ただし、同規模企業に勤める同世代の実質賃金をうまく抽出し、比較しても、日本は先進各国に比べて上がっていないと推測しています。いつかデータがきちんと整備されて、正しく比較されることを期待します。

日本にはそもそもデータがない!

世界各国の統計や国際的な論文を調べる中で苦労した点があります。それは日本の統計が十分でないこと。データの基準が省庁によって違っていたり、時期がずれていたりします。必要な統計調査がされていなかったり、遅かったり、データがあっても実態に即していなかったりするものばかりで分析するのがたいへんなのです。

たとえば日本では大企業と中小企業の生産性に関するデータも不十分です。中小企業白書のデータを見ると、企業数の最新データは16年ですが、業種別・規模別の付加価値データは15年のもので、ずれています。

ならば自分で分析するしかありませんが、企業規模ごとに労働者1人あたりの生産性を分析しようにも、そもそも日本では働いている人の総数がデータソースによって大きく異なります。

総務省・経済産業省の16年の「経済センサス-活動調査」によると、従業者数は5687万人となっています。
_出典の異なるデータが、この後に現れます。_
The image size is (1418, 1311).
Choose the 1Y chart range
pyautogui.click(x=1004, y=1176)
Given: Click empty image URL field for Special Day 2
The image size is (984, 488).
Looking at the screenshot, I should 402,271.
一方、総務省「労働力調査(基本集計)2016年平均結果」によると、就業者数は6440万人で、経済センサスの数字とは753万人の開きがあります。これでは、どの統計を使うかによって分析結果が異なってしまう。まことに厄介です。

有給休暇取得率の分析をするときも困りました。厚労省が出している統計をよく見たら、従業員数30人未満の企業は対象外になっていました。

財務省のデータによると、従業員数30人未満の企業で働いている人は全体の約3割です。
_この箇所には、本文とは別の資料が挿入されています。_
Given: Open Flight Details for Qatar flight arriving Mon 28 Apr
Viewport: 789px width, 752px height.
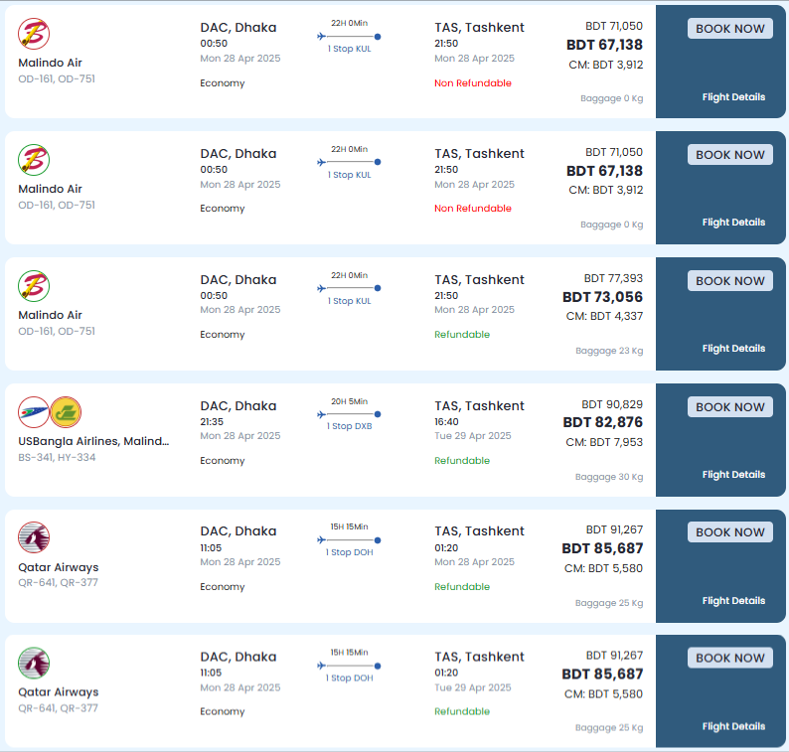Looking at the screenshot, I should tap(733, 601).
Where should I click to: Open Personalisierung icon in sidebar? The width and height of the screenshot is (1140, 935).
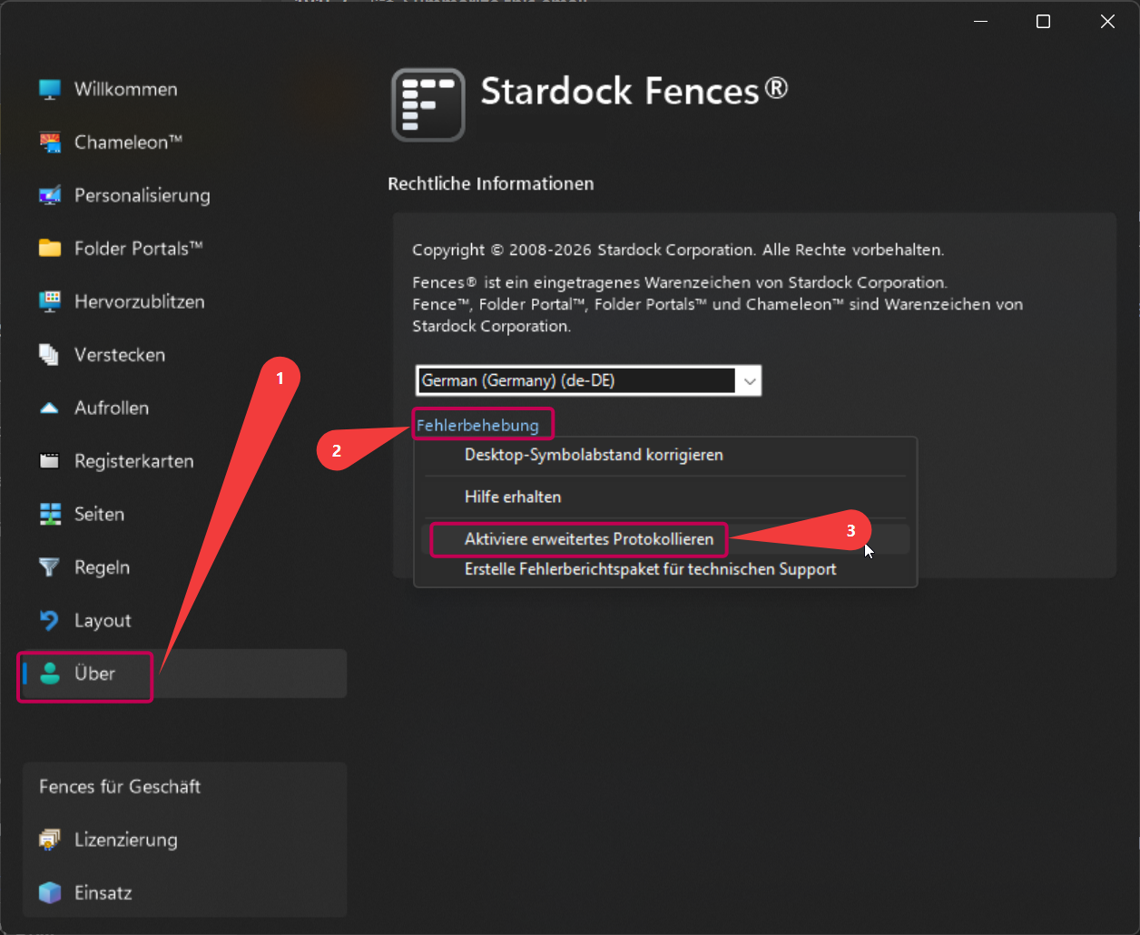coord(50,195)
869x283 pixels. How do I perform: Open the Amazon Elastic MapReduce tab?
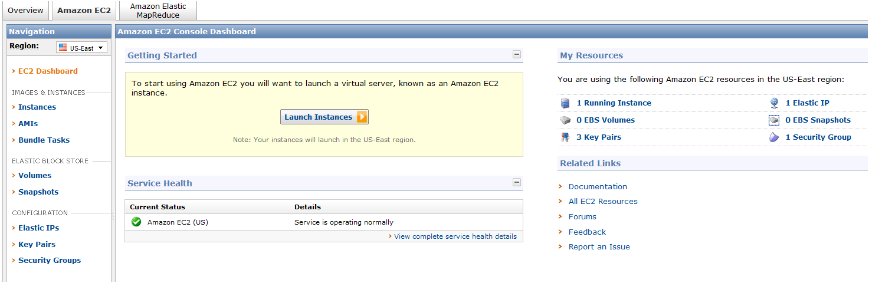pos(158,11)
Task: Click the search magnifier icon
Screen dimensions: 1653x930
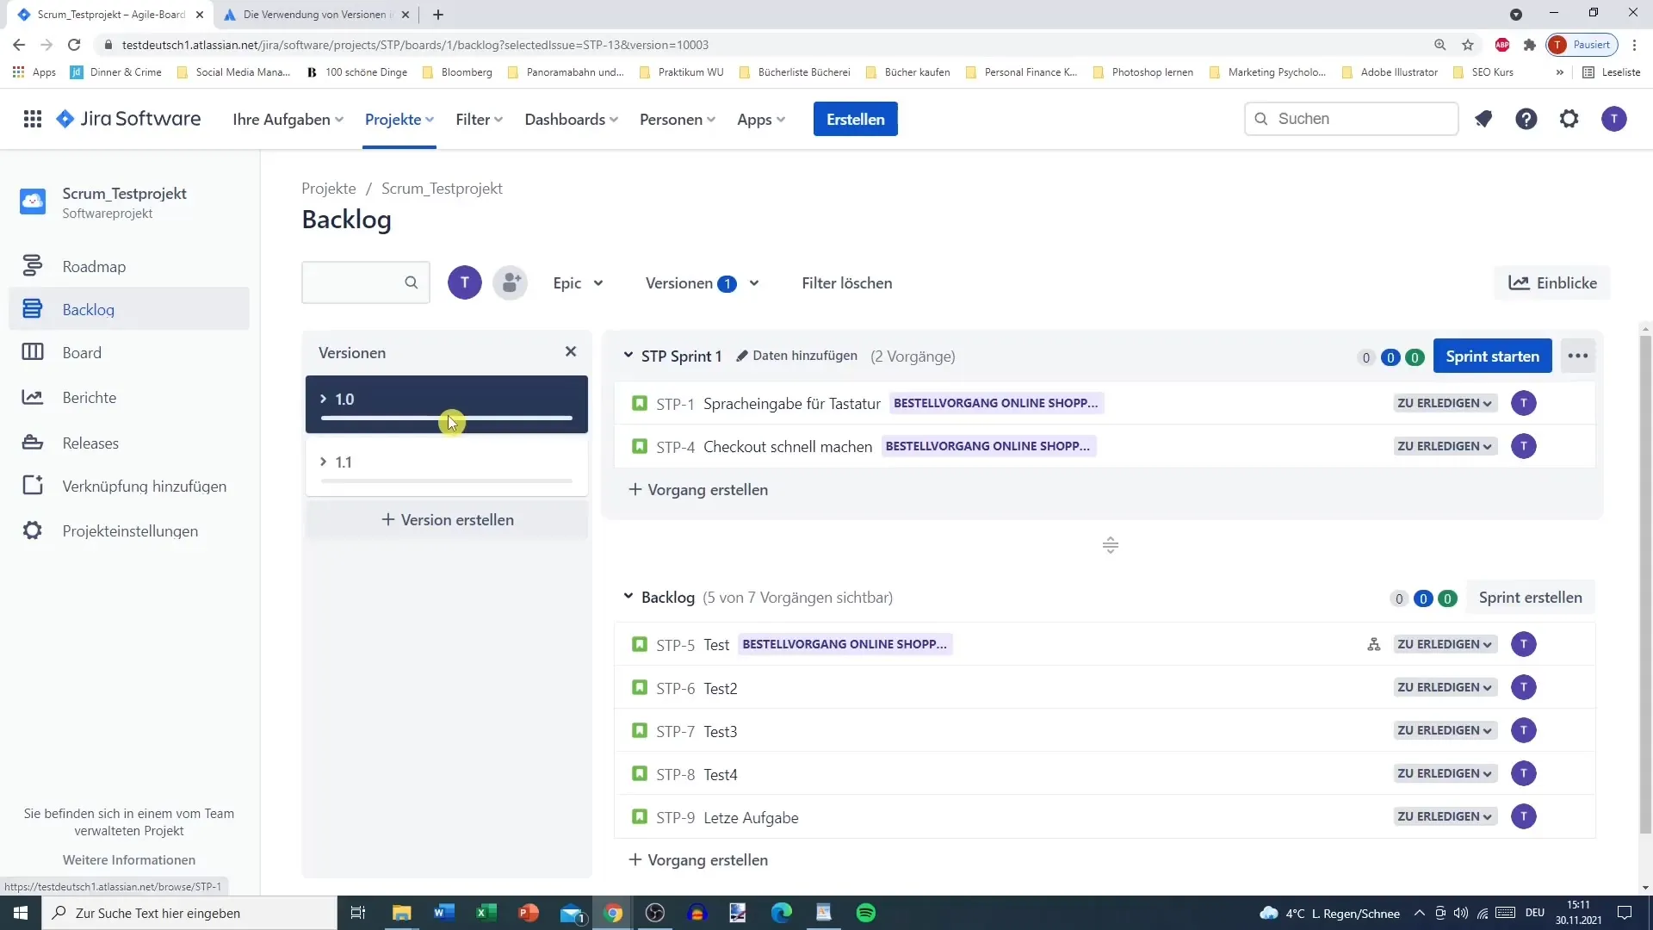Action: 411,282
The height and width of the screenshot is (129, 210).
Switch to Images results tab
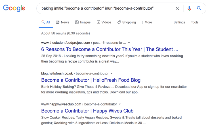[x=83, y=22]
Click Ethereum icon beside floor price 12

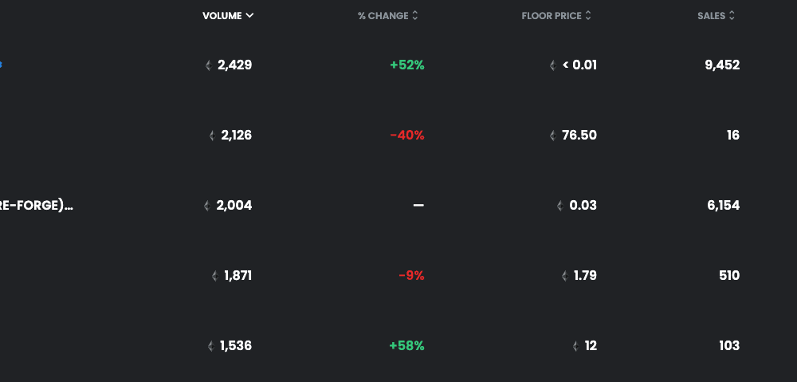576,346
小規模企業は、大企業に比べて有休取得率が低いのですから、厚労省発表の数字はかなりの下駄を履かされていると考えたほうがいい。日本の有休取得率は年々上がっていますが、それをそのまま受け止めるのは危ないです。日本のデータ収集の仕方は先進国と比べて明らかにビッグデータを十分に活用していない、従来の調査法が多すぎると感じます。

議論は個別のエピソードではなく、エビデンスにもとづいてなされるべきです。しかし、エビデンスとなる統計も、100%信用できるわけではない。とくに日本は不十分なところが目立つので、改善を望みたいですね。